Compiti:
1) Riassumi il brano in due frasi.
2) Secondo il brano, che cosa viene misurato all'arrivo in aeroporto?

─── Brano

Roma, l’autismo e le mascherine

Dopo avere respirato dentro una sciarpa simulando l’utilizzo di una mascherina, atterro in aeroporto. Mi misurano la temperatura, si sincerano che non sia febbrile e infetta, o non febbrile e ugualmente infetta, mi lasciano passare.
Proseguo in direzione uscita e taxi.
Non ho bisogno di sgomitare e di superare per tentare di fare in fretta, la solita calca per accaparrarsi il taxi ha lasciato spazio al nulla cosmico. Mi sento una privilegiata o un’incosciente. Non so bene. Vado in studio. I pazienti sfidano il contagio e mi raggiungono. Lavoriamo bene e ci stringiamo anche la mano. Eccesso di empatia o di imprudenza? Anche in questo caso non ho le idee chiare. Per fortuna nessuno di noi starnutisce, tranne qualche occhio lucido, più per l’emozione che per una febbre in agguato. Tutto procede per il meglio.

──────
─── Dati mostrati

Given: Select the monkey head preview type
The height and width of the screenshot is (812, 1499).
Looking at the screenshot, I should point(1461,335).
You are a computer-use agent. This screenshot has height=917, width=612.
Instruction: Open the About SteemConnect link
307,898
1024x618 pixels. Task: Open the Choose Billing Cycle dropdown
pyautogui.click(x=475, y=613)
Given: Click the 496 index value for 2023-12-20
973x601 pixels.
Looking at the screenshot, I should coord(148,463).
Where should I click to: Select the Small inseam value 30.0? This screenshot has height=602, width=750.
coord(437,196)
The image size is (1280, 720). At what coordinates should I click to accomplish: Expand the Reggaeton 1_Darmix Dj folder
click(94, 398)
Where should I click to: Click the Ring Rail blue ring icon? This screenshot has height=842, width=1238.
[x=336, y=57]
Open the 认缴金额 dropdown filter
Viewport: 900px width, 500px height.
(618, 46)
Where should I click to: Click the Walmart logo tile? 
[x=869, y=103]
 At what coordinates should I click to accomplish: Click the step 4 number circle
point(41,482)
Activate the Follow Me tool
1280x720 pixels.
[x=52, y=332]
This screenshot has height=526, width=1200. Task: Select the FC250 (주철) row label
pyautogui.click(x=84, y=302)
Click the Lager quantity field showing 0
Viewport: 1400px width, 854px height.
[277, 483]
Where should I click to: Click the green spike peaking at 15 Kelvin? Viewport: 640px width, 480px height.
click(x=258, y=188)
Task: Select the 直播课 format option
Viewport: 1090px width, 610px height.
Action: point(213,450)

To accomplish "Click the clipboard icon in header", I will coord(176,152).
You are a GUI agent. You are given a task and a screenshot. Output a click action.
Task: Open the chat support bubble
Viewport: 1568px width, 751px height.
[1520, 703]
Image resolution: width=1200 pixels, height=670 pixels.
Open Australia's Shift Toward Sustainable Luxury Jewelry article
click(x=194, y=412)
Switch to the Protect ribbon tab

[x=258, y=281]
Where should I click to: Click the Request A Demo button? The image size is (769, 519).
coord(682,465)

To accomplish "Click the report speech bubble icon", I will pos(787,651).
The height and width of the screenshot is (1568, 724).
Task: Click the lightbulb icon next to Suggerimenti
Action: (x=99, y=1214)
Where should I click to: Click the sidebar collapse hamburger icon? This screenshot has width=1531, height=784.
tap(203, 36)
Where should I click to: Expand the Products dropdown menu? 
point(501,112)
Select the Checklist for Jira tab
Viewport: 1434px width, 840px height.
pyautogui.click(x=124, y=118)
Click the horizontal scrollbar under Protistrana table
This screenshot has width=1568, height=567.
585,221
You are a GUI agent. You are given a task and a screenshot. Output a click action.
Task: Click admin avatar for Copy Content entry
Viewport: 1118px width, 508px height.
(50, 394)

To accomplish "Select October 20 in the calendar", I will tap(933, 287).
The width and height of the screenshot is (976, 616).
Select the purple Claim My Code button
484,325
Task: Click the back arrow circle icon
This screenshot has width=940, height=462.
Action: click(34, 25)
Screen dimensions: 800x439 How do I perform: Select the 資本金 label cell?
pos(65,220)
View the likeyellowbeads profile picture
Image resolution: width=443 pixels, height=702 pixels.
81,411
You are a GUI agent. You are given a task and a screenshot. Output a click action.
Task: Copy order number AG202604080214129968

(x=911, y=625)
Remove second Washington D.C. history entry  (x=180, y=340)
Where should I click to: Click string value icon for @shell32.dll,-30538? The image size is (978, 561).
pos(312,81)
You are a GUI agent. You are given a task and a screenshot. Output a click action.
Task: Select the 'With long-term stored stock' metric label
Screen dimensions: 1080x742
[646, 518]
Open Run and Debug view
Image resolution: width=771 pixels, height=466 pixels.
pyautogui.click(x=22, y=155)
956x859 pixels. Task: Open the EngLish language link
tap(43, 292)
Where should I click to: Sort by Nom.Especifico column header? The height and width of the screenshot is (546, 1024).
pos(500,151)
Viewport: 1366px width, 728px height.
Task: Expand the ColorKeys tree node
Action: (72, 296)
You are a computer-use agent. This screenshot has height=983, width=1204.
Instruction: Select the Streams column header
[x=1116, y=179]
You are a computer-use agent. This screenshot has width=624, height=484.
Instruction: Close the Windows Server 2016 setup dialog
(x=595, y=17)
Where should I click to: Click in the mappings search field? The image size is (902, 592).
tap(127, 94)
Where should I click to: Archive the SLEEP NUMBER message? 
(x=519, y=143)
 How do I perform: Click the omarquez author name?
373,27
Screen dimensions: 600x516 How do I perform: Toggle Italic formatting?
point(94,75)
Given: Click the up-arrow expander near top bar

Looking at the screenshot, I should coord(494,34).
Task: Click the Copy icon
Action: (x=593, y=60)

──────

Soluzioni:
1) Dopo aver respirato dentro una sciarpa come se fosse una mascherina, la voce narrante atterra in aeroporto, supera il controllo della temperatura e trova l'uscita dei taxi senza la solita calca. In studio riceve i pazienti che sfidano il contagio, lavora bene con loro e nessuno starnutisce.

2) La temperatura.